Alitalia CEO Cramer Ball has said the cuts were "painful but
necessary". Despite several overhauls and cash injections over
the years, Alitalia is losing at least half a million euros
($533,000) a day and could run out of cash in the coming weeks
unless shareholders agree to pump in more money, sources say.
Fiumicino's main terminal was deserted as only a few
passengers, who did not know about the strike, had turned up.
The airline said it would be operating a normal schedule for
six hours on Wednesday to mitigate the strike's impact.

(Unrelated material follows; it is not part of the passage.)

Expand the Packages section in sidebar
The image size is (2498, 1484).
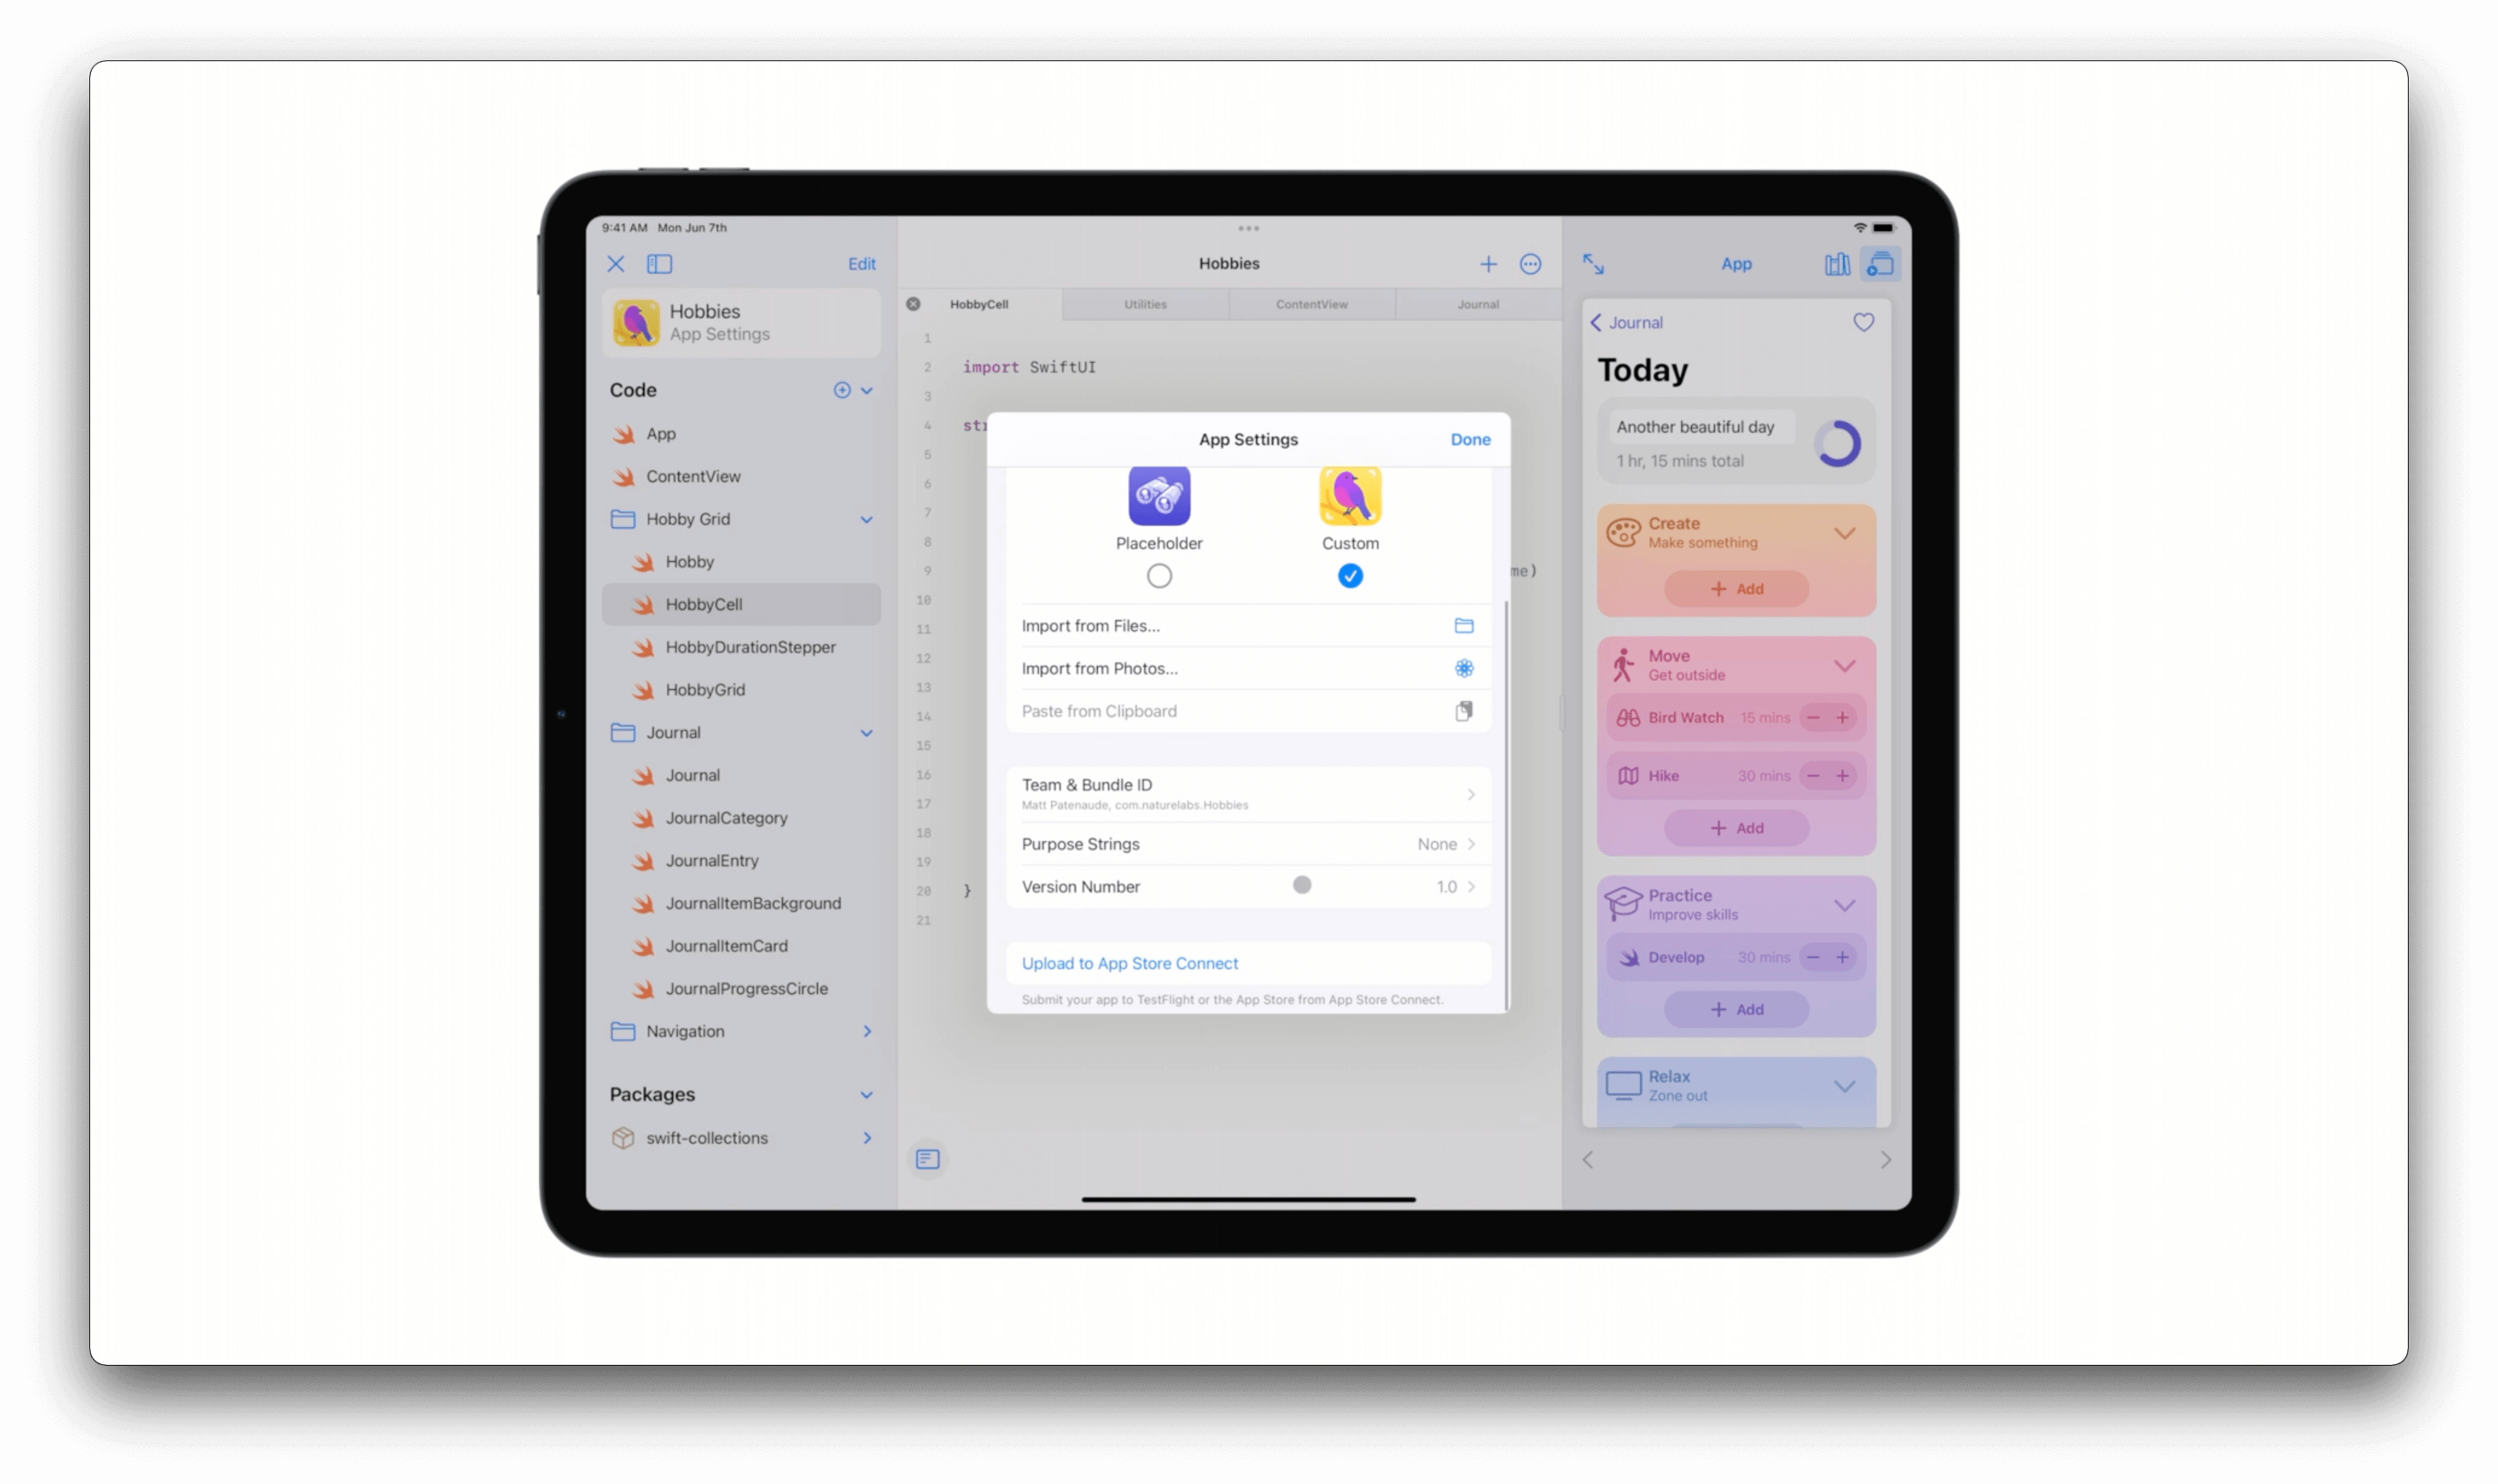point(866,1094)
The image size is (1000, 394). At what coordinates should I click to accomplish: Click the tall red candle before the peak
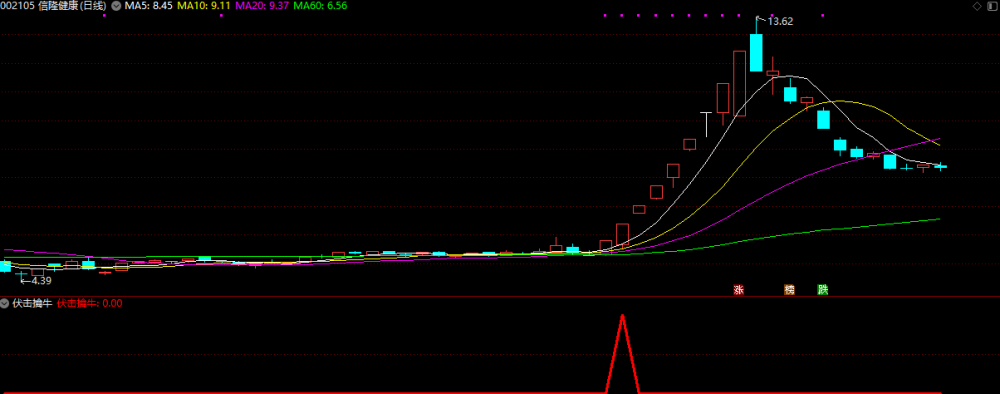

"Workers need to get what they deserve but at the same time
it's really difficult when they interrupt travel, it really
hurts the economy," said Greg Curtis, a passenger from Florida,
the United States.
Alitalia said last month it expects to return to profit by
the end of 2019 through 1 billion euros of cost cuts over the
next three years and a revamp of its business model for short
and medium-haul flights.
After buying into Alitalia in 2014, Etihad pledged to return
the airline to profit by 2017, but the turnaround has faltered
in the face of competition from low-cost airlines such as
Ryanair and high-speed rail services, while deadly
attacks across Europe have dented demand for travel.